The position of many pensioners of schemes now under the HSBC umbrella has been widely publicised. These members had benefits that were integrated with the state pension scheme - so if they retired early, they received a supplement which is removed at their state pension age. This removal of the supplement is given the rather unhelpful term ‘clawback'. Pensioners are campaigning against this clawback and have received strong support including from their union, from Paul Lewis of Radio 4's Moneybox and from Frank Field - who has written to HSBC pointing out their massively increased profits and asking how much they save by applying the deduction. His clear suggestion is that they should use their profits to remove the clawback. Affected members and those campaigning with them claim that the clawback is "unfair".
Meanwhile across a number of schemes conducting actuarial valuations, the pressure from The Pensions Regulator is to increase levels of funding significantly beyond those required by legislation. The scheme-specific funding requirement set out in law says that schemes must be funded prudently at a level agreed between the trustees and sponsor. There is no requirement to aim for (non-scheme specific) buyout funding or self-sufficiency in gilts funding.
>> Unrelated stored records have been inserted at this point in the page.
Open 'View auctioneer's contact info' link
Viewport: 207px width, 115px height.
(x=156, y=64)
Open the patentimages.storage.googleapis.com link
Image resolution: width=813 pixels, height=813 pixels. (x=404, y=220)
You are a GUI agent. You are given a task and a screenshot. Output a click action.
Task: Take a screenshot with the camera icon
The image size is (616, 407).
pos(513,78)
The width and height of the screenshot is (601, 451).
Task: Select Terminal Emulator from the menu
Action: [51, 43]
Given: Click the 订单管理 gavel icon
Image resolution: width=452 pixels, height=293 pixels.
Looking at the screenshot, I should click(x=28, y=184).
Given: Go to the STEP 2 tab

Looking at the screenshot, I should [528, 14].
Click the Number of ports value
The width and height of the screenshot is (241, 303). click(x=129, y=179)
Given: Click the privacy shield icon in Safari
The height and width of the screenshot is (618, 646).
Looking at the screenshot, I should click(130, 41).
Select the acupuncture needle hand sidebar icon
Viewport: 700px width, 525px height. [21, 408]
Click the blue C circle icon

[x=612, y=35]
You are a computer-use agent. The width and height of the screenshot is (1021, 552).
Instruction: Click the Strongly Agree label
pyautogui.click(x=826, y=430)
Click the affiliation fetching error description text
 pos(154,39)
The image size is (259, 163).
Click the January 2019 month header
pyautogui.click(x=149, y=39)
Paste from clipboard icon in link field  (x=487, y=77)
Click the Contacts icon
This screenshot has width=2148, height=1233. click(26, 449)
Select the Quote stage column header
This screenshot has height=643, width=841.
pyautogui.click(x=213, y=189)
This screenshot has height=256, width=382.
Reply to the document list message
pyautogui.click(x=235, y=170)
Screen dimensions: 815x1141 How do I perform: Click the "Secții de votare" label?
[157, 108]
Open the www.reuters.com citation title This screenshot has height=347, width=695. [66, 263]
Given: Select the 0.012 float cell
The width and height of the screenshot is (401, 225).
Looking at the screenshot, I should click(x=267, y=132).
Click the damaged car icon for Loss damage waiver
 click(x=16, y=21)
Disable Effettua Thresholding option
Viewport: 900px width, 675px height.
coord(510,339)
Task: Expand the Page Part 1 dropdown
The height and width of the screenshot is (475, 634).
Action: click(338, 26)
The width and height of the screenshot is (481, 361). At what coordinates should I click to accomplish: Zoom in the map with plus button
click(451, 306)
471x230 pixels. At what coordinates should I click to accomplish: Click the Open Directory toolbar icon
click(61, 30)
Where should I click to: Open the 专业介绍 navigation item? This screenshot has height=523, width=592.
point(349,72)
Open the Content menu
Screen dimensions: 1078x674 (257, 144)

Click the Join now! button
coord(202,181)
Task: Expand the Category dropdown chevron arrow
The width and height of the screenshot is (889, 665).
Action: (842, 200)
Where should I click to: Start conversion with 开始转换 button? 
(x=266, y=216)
And yet these are targets regularly pushed by the regulator. In part, they justify this by saying the pension scheme must be treated fairly when compared to shareholders.
In both these cases I think the use of the term ‘fair' is unhelpful and potentially dangerous. HSBC's pension scheme is paying members in full the benefits set out in the scheme rules. There is no duty on it to pay more than this, whatever the level of its profits. Of course I'd support a campaign to persuade HSBC to spend more on its workforce - by increasing pay, re-opening DB schemes to current employees or increasing all its accrued pension benefits. But it isn't right to argue it should use its money to remove clawback just because it doesn't feel fair.
Similarly in funding negotiations, the duty on scheme sponsors and trustees is set out clearly in law. To require more than this means replacing clear, objective rules with arbitrary judgements on what feels right to the regulator.
Why is all this important? Because in pensions as in everywhere else in life, it's vital to uphold the objective standard set by the rule of law. Without clear and consistently applied laws, power becomes arbitrary and we are unable to hold it to account. If we blur the line between what is legally required and what ‘feels fair', we create uncertainty about what is and what isn't allowed. My strong suspicion is that creating this uncertainty is unlikely to produce good outcomes for members of DB pension schemes. After all, if fairness is more important than the rule of law, shouldn't schemes be allowed to switch from Retail Prices Index to Consumer Prices Index increases? And if fairness trumps legal entitlements, should we really allow all those legacy DB promises to stand when current employees only have inadequate defined contribution provision?
Democracy is routinely undermined today. But applying legislation that has been thoroughly debated in a parliamentary process is an important principle to hold on to. To replace it with an arbitrary decision about what feels ‘fair' at any one particular time to any one particular observer is a step backwards, not forwards. Of course, if we don't believe the settled legislative position is right, we can build a democratic campaign to try to change it. That would be more productive than reverting to a chorus of ‘it's not fair'.